For decades, telco customers have been suffering from bad to nonexistent signals in Metro Manila. In our neck of the woods alone (Loyola Heights, Quezon City), there is practically no signal, not only inside our house but also in most all neighboring houses. We have to go out in the streets to acquire a few bars and put our cell phones to any use. And when it rains, tough luck! Inserting Globe, Smart, Sun, PLDT cards in as many dual-SIM gadgets as one can get hold of does not help.
What is the National Telecommunications Commission (NTC) doing about this “Third World” state of the country’s technology? Nothing. I once filed a complaint there for poor postpaid cell phone service. I ended up so flummoxed by the usual rigmarole I couldn’t help thinking it was utterly pointless to pursue it.
The telcos are so well-entrenched in that miserable excuse for a regulatory agency they run circles around customers who dare to complain, thanks to NTC officials who couldn’t care less. Not only was I just frittering away time—and patience from going around its premises looking for a spot to park every time a “hearing” was set—it was sickening to see so much boondoggling in that agency.
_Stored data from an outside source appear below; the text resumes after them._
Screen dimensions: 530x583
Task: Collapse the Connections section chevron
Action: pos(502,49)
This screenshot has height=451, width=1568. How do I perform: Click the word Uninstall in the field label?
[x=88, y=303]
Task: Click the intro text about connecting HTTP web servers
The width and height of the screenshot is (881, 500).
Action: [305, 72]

Internet service in this country is laughable compared to the high speed experienced by our Asian neighbors. Would anyone believe Vietnam (a country blown to smithereens by war in the 1960s while our country was already enjoying peace) has been having so much progress it can now boast of 17 mbps (megabytes per second), while we are stuck with the ridiculous average of 3 mbps? But never mind the internet—it seems that business is just too hard for NTC to handle, hiding behind “deregulation” under Republic Act No. 7925 as its “reason” for being helpless about our snail-paced internet speed.
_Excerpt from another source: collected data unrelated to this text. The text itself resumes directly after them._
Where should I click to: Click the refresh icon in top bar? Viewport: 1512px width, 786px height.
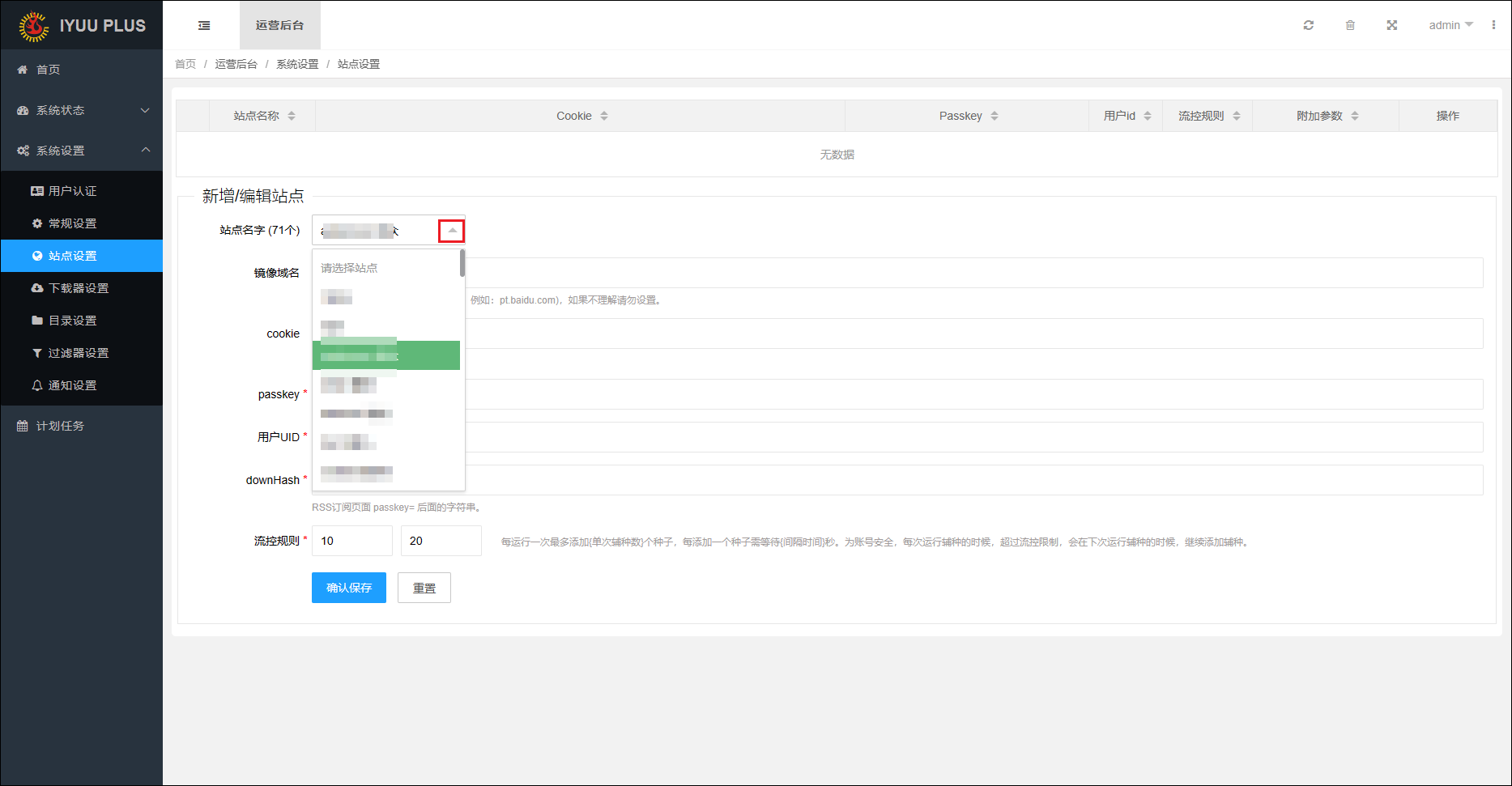(1308, 25)
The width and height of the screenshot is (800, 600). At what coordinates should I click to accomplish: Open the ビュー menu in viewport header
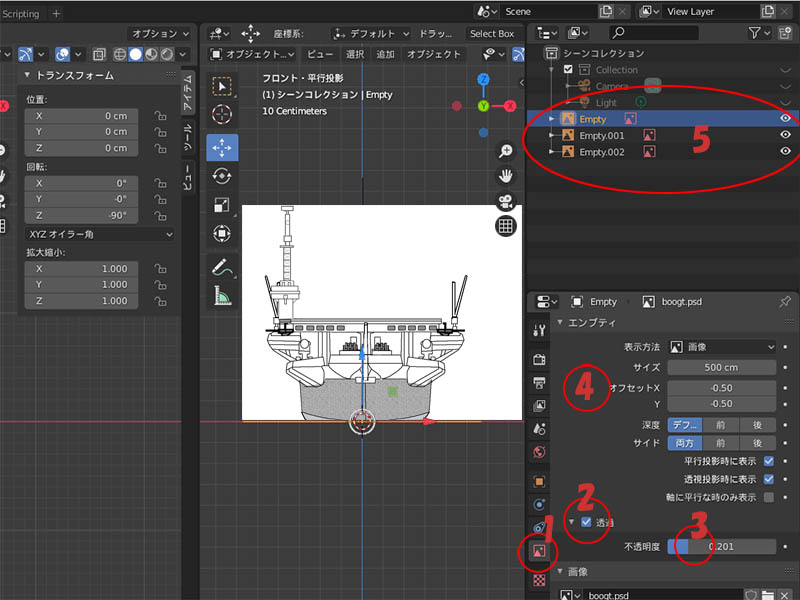pos(320,54)
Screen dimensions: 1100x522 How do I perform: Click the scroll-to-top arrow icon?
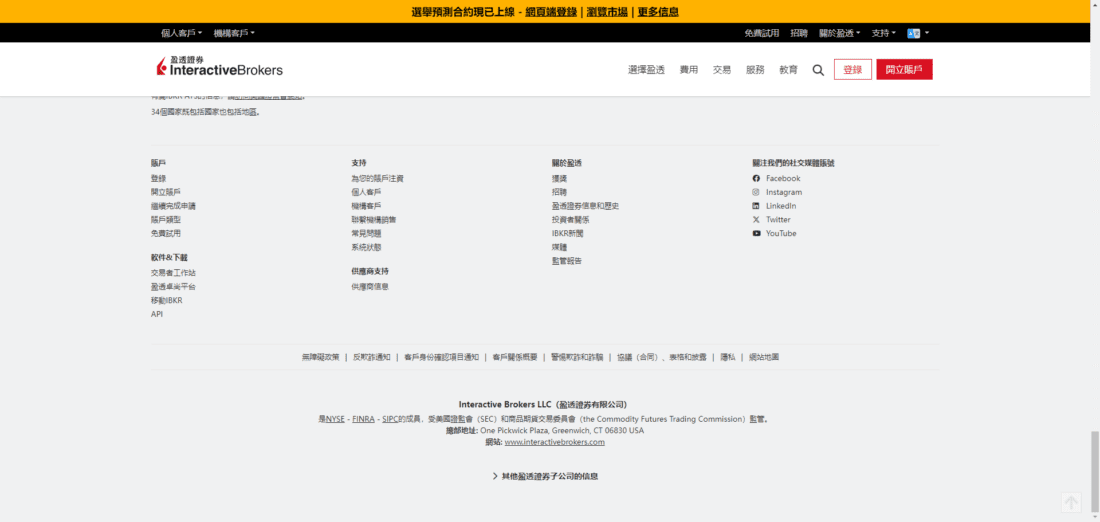pyautogui.click(x=1071, y=502)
Let’s just talk for the nonce about cell phone connections. Why couldn’t the NTC itself conduct its own monitoring of the performance of those telcos and impose severe sanctions for noncompliance with the terms and conditions of their franchises? Lack of manpower and resources are the constant refrain—just more excuses ad nauseam. Why does that irrelevant, if not totally inutile, agency continue to exist at all?
On their part, the telco owners are raking it in by the billions of pesos without making good their promise to “upgrade” their facilities and capacities. This is already an egregious breach of contract actionable in court. But then again, they know only too well that suits for damages could last forever in this country—at much expense to the plaintiffs (the hapless customers) in terms of court filing/docket fees and without any guarantee of success even if indubitable proof of the breach stares everyone in the face.
Didn’t Du30 promise to “kill oligarchs,” too?